The Uses of Art in Silicon Valley

  Every August, thousands of computer engineers drive out into a barren desert to live for a week in a community devoted to making art: the Burning Man Festival. All year long, the coders of Facebook labor at their desks, surrounded by murals made to look like street art. The question is: why? What does art do for workers focused on building new technologies? Analysts have often argued that art worlds inspire technologists to develop new tools and thereby, reshape both engineering and culture. This talk makes a different case.
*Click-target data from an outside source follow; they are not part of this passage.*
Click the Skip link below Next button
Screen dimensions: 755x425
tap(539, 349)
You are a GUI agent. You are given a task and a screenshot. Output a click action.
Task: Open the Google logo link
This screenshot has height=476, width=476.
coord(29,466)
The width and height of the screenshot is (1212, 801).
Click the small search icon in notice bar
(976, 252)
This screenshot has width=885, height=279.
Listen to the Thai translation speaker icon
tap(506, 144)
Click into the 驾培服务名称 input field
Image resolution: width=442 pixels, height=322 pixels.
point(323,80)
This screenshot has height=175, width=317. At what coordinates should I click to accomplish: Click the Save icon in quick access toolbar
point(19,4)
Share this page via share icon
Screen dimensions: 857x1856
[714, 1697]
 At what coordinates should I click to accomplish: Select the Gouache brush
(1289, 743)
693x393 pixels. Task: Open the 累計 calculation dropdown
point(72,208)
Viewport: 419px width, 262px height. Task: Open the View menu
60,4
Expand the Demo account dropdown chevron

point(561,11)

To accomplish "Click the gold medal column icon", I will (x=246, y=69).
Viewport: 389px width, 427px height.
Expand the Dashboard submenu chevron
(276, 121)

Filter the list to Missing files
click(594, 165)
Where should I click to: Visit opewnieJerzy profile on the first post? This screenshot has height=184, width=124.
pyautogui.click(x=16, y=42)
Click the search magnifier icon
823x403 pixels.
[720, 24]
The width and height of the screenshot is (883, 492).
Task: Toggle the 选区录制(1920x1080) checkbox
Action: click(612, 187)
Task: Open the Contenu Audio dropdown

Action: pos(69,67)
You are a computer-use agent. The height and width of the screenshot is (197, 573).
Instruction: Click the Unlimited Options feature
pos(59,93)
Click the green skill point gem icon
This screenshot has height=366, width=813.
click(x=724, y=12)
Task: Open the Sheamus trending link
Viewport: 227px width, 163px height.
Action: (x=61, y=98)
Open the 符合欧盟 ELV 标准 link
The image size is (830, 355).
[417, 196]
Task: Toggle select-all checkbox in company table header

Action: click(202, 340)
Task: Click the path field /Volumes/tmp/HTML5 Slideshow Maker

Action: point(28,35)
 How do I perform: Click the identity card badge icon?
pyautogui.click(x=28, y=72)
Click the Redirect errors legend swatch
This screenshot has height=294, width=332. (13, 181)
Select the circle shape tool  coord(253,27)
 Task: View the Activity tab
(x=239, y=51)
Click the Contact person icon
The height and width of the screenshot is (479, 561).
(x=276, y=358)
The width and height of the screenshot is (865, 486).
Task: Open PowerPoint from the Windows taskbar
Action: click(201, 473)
Drawing on extensive onsite research and dozens of interviews, it will show how, in Silicon Valley at least, art worlds model, legitimate and so provide a key cultural infrastructure for the new ways of working technology development requires.

 

Biography

Fred Turner is Harry and Norman Chandler Professor of Communication at Stanford University, where he studies the impact of new media technologies on American culture. Much of his work has been translated into French and published by C&F Editions. He has been a Guggenheim Fellow, a LeBoff Distinguished Visiting Scholar at New York University, a Beaverbrook Visiting Scholar at McGill University, and twice a Fellow at the Center for Advanced Study in the Behavioral Sciences. Before becoming a professor, he worked as a journalist for ten years. He continues to write regularly for newspapers and magazines in America and Europe.

 
Selected publications
 
Fred Turner. From Counterculture to Cyberculture. Stewart Brand, the Whole Earth Network, and the Rise of Digital Utopianism, University of Chicago Press, 2006. Traduit de l'anglais par Laurent Vannini.
 
Fred Turner. The Democratic Surround: Multimedia and American Liberalism from WWII to the Psychedelic Sixties, University of Chicago Press, 2013. Traduit de l'anglais par Anne Lemoine.
 
Mary Beth Mechan (photographies et récits) & Fred Turner (essai). Visages de la Silicon Valley (C&F éditions, 2018, 112 p., ISBN 978-2-915825-86-2). Traduit de l'anglais par Valérie Peugeot.